++++ Text
Similarly, regarding independent claim 7, the limitation estimating a weight of the transfer object on the basis of time-series data of the sensor information is considered a mental process because it can be performed in the human mind or with the aid of a pencil and paper.
Regarding independent claim 13, the limitation estimating a weight of the transfer object on the basis of time-series data of the sensor information is considered a mental process because it can be performed in the human mind or with the aid of a pencil and paper.
Thus it is determined that independent claims 1, 7, and 13 recite abstract ideas and therefore judicial exceptions.
++++++++
Requirements – Continue the patent examination analysis of claims 1, 7, and 13 past its final sentence.
++++ Recorded data
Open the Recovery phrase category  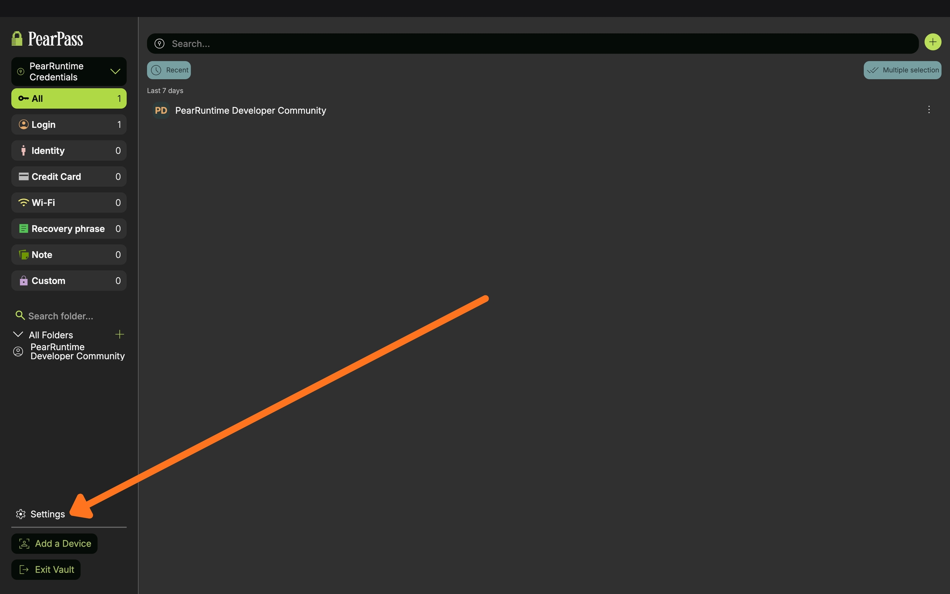pos(69,229)
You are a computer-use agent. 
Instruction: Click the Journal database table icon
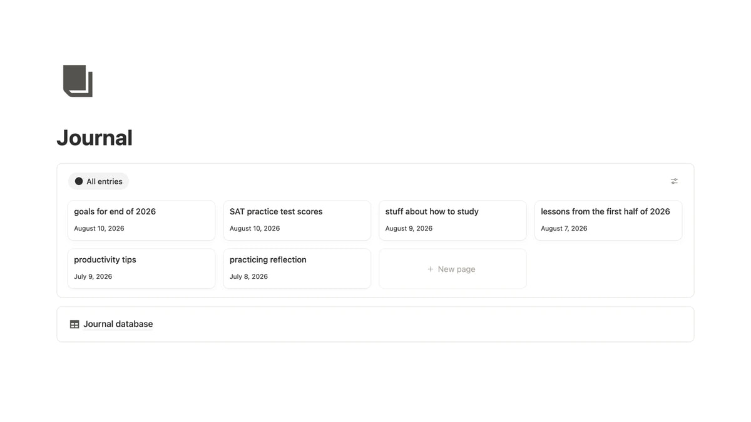[x=74, y=324]
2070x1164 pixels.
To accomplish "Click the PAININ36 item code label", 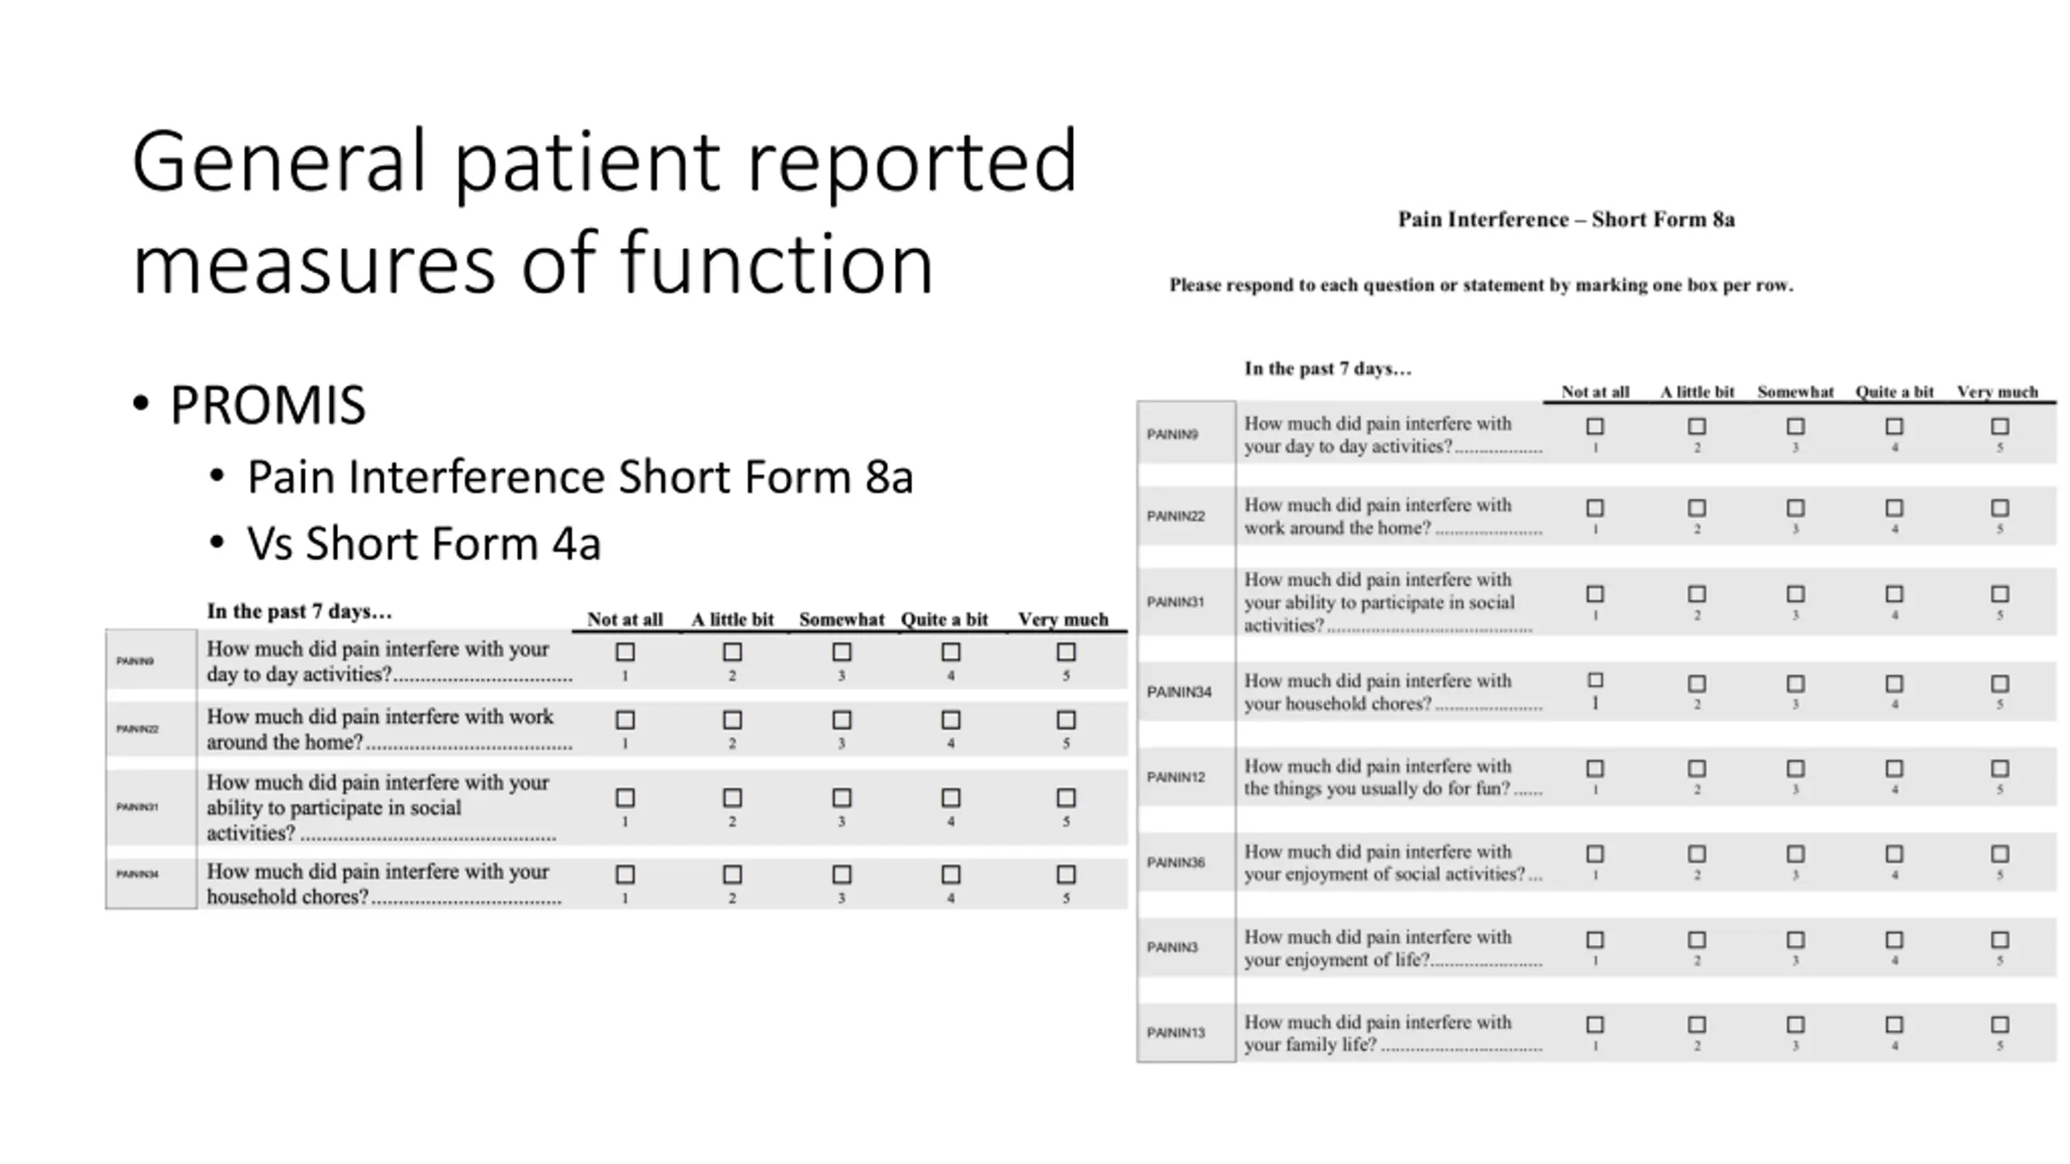I will [x=1176, y=862].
++++++++
Answer below –
Revised Step 2A, Prong Two – Practical Application
Having determined that claims 1, 7, and 13 recite abstract ideas, Examiners next look to determine whether the claims recite “additional elements that integrate the judicial exception into a practical application.” MPEP § 2106.05(a)–(c), (e)–(h); 2019 Revised 101 Guidance, 84 Reg. at 53–54. Integration into a practical application requires an additional element or a combination of additional elements in the claim to “apply, rely on, or use the judicial exception in a manner that imposes a meaningful limit on the judicial exception, such that the claim is more than a drafting effort designed to monopolize the judicial exception.” 2019 Revised 101 Guidance, 84 Fed. Reg. at 53–54; see also id. at 55 (setting forth exemplary considerations indicative that an additional element or combination of elements may have integrated the judicial exception into a practical application).
In the current instance, there are no limitations integrating the abstract ideas into a practical application as there is no improvement to the functioning of a computer or to any other technology or technical field, it is not used by a particular machine or to effect a particular transformation.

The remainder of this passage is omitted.